Exercise input START
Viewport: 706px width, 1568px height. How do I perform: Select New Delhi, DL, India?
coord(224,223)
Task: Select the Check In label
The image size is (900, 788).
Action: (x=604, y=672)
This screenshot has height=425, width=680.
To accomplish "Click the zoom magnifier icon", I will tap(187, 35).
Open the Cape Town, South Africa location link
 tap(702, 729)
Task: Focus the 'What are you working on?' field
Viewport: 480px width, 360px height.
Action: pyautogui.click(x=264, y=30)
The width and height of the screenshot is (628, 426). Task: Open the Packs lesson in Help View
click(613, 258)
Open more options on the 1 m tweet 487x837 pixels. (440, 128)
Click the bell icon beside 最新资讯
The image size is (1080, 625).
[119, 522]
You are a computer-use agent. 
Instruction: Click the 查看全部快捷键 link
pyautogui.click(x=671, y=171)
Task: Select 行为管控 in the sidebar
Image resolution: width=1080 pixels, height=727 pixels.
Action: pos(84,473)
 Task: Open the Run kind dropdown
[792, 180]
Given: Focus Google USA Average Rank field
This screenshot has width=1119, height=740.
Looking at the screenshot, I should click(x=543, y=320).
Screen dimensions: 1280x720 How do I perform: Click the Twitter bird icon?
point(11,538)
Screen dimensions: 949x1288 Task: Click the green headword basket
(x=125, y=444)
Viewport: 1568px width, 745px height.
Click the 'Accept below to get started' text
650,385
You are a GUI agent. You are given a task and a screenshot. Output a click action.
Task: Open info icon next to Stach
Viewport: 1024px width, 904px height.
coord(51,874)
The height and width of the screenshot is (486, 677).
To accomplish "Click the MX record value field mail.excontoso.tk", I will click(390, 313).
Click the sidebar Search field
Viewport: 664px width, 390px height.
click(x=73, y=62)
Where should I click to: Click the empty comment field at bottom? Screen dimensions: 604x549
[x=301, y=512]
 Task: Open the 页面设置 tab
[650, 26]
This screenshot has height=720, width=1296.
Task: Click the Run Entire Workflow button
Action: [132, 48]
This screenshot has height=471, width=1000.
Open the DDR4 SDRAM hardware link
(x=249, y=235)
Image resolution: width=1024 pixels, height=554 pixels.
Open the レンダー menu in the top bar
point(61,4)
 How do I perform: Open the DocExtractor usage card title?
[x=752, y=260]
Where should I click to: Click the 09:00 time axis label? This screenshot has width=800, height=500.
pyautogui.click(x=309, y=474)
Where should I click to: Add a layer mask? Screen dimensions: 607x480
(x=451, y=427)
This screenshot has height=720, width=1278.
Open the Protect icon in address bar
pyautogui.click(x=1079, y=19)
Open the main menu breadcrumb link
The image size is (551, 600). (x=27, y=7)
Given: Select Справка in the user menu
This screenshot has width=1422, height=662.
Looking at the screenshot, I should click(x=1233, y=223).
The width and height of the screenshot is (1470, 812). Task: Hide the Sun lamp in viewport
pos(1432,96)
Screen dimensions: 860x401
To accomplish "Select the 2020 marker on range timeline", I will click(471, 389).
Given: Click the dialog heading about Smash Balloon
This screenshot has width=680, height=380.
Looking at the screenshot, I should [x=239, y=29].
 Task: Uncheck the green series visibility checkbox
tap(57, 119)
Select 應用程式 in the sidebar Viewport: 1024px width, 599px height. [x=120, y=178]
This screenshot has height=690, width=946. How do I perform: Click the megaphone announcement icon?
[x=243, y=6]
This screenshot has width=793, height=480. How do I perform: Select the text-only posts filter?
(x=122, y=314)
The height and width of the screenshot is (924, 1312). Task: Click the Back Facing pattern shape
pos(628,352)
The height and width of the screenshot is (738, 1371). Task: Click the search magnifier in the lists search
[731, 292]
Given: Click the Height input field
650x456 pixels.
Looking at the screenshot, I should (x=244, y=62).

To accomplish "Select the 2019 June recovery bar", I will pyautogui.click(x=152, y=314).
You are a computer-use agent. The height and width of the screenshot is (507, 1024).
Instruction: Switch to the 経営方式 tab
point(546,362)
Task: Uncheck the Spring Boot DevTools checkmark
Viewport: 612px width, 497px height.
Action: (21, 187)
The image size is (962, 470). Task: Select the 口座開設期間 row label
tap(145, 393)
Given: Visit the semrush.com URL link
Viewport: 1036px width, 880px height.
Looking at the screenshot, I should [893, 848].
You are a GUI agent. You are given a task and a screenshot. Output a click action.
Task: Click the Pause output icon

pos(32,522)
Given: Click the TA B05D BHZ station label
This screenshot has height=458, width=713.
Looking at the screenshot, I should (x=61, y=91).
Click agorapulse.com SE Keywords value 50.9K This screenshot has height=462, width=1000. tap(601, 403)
Exercise input END
## Goal of the exercise
The data above needs to be retyped in full, exactly as given.

## Problem solution
Viewport: 706px width, 1568px height. How do I perform: Select New Delhi, DL, India?
coord(224,223)
Task: Select the Check In label
The image size is (900, 788).
Action: (x=604, y=672)
This screenshot has height=425, width=680.
To accomplish "Click the zoom magnifier icon", I will tap(187, 35).
Open the Cape Town, South Africa location link
 tap(702, 729)
Task: Focus the 'What are you working on?' field
Viewport: 480px width, 360px height.
Action: pyautogui.click(x=264, y=30)
The width and height of the screenshot is (628, 426). Task: Open the Packs lesson in Help View
click(613, 258)
Open more options on the 1 m tweet 487x837 pixels. (440, 128)
Click the bell icon beside 最新资讯
The image size is (1080, 625).
[119, 522]
You are a computer-use agent. 
Instruction: Click the 查看全部快捷键 link
pyautogui.click(x=671, y=171)
Task: Select 行为管控 in the sidebar
Image resolution: width=1080 pixels, height=727 pixels.
Action: pos(84,473)
 Task: Open the Run kind dropdown
[792, 180]
Given: Focus Google USA Average Rank field
This screenshot has width=1119, height=740.
Looking at the screenshot, I should click(x=543, y=320).
Screen dimensions: 1280x720 How do I perform: Click the Twitter bird icon?
point(11,538)
Screen dimensions: 949x1288 Task: Click the green headword basket
(x=125, y=444)
Viewport: 1568px width, 745px height.
Click the 'Accept below to get started' text
650,385
You are a GUI agent. You are given a task and a screenshot. Output a click action.
Task: Open info icon next to Stach
Viewport: 1024px width, 904px height.
coord(51,874)
The height and width of the screenshot is (486, 677).
To accomplish "Click the MX record value field mail.excontoso.tk", I will click(390, 313).
Click the sidebar Search field
Viewport: 664px width, 390px height.
click(x=73, y=62)
Where should I click to: Click the empty comment field at bottom? Screen dimensions: 604x549
[x=301, y=512]
 Task: Open the 页面设置 tab
[650, 26]
This screenshot has height=720, width=1296.
Task: Click the Run Entire Workflow button
Action: [132, 48]
This screenshot has height=471, width=1000.
Open the DDR4 SDRAM hardware link
(x=249, y=235)
Image resolution: width=1024 pixels, height=554 pixels.
Open the レンダー menu in the top bar
point(61,4)
 How do I perform: Open the DocExtractor usage card title?
[x=752, y=260]
Where should I click to: Click the 09:00 time axis label? This screenshot has width=800, height=500.
pyautogui.click(x=309, y=474)
Where should I click to: Add a layer mask? Screen dimensions: 607x480
(x=451, y=427)
This screenshot has height=720, width=1278.
Open the Protect icon in address bar
pyautogui.click(x=1079, y=19)
Open the main menu breadcrumb link
The image size is (551, 600). (x=27, y=7)
Given: Select Справка in the user menu
This screenshot has width=1422, height=662.
Looking at the screenshot, I should click(x=1233, y=223).
The width and height of the screenshot is (1470, 812). Task: Hide the Sun lamp in viewport
pos(1432,96)
Screen dimensions: 860x401
To accomplish "Select the 2020 marker on range timeline", I will click(471, 389).
Given: Click the dialog heading about Smash Balloon
This screenshot has width=680, height=380.
Looking at the screenshot, I should [x=239, y=29].
 Task: Uncheck the green series visibility checkbox
tap(57, 119)
Select 應用程式 in the sidebar Viewport: 1024px width, 599px height. [x=120, y=178]
This screenshot has height=690, width=946. How do I perform: Click the megaphone announcement icon?
[x=243, y=6]
This screenshot has width=793, height=480. How do I perform: Select the text-only posts filter?
(x=122, y=314)
The height and width of the screenshot is (924, 1312). Task: Click the Back Facing pattern shape
pos(628,352)
The height and width of the screenshot is (738, 1371). Task: Click the search magnifier in the lists search
[731, 292]
Given: Click the Height input field
650x456 pixels.
Looking at the screenshot, I should (x=244, y=62).

To accomplish "Select the 2019 June recovery bar", I will pyautogui.click(x=152, y=314).
You are a computer-use agent. The height and width of the screenshot is (507, 1024).
Instruction: Switch to the 経営方式 tab
point(546,362)
Task: Uncheck the Spring Boot DevTools checkmark
Viewport: 612px width, 497px height.
Action: (21, 187)
The image size is (962, 470). Task: Select the 口座開設期間 row label
tap(145, 393)
Given: Visit the semrush.com URL link
Viewport: 1036px width, 880px height.
Looking at the screenshot, I should [893, 848].
You are a GUI agent. You are given a task and a screenshot. Output a click action.
Task: Click the Pause output icon

pos(32,522)
Given: Click the TA B05D BHZ station label
This screenshot has height=458, width=713.
Looking at the screenshot, I should (x=61, y=91).
Click agorapulse.com SE Keywords value 50.9K This screenshot has height=462, width=1000. tap(601, 403)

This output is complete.